In my peripheral vision I see blanket movement, I glance over to witness more motion, it is Luke's tail, he is dreaming. Whatever he is dreaming about he is wagging, but a wagging tail does not always mean happy or a good thing. I remember several years ago when I was out walking on a beach alone when a stray dog came out charging. It stopped about 20 feet away barking menacingly, growling and wagging just the very tip of his tail which was curled well over his back. Hmmm, charming.
I have to admit I love a dog that is a real wagger. That said, there is a reason why I like a wagging tail, and that is because it makes reading the dog much easier. Reading a dog is a whole package process but the tail is a huge part, if they use their tail a lot.
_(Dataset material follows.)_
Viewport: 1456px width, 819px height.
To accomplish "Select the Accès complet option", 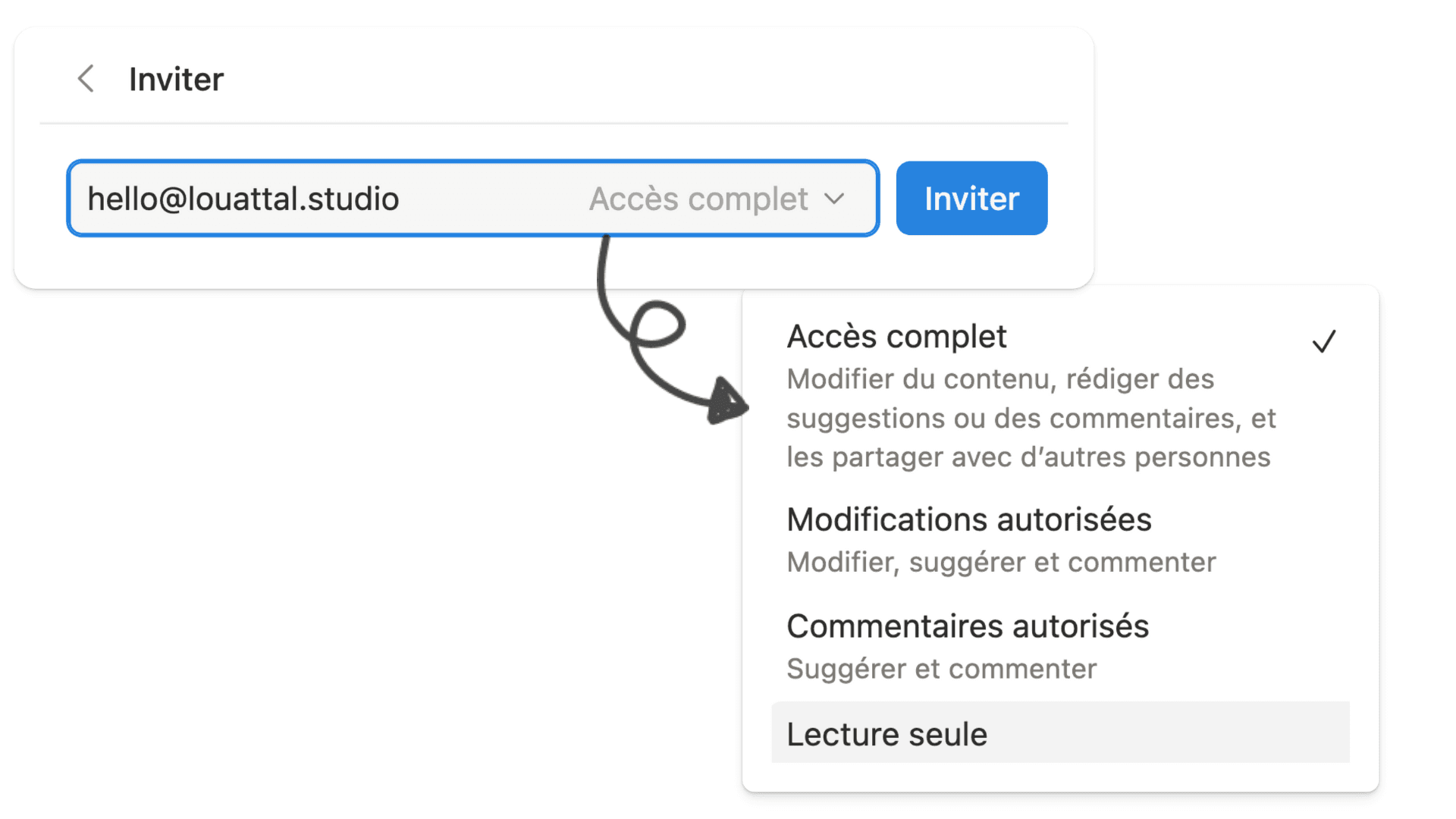I will 1060,396.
Some dogs like my Tilley girl are not big waggers and if she is not super happy then it just sort of hangs there and doesn't say much. And tails can have a lot to say.
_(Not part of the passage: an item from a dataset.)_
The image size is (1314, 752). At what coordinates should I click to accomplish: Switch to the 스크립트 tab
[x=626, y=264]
When you read a tail there are many things to watch for, position, speed, tension and the rest of the body. For some dogs like my Luke, they hold their tail naturally high. He is a fairly dominant but friendly boy, the only time it freezes in its upright position is when he is making a point. It is essential to look at the tension of a wag. The tail could be wagging loosely like a flag in the breeze or very taught and fast. Loose is good; the more relaxed a dog is the more flag like their tail will be.
This is one of the reasons that I am very against docking tails. Dogs communicate hugely with each other with their tail and to chop it off handicaps them to a degree. The following link is to an article written with regard to research done in British Columbia, Canada on length of tail and intra-species communications. It is a long read but extremely interesting.
Behavior response to different tail lengths
A wagging tail can be very deceptive, first decipher what the tail is saying, then look at the rest of the communication being delivered via the entire body. Many people have been bitten to their shock by a dog wagging their tail.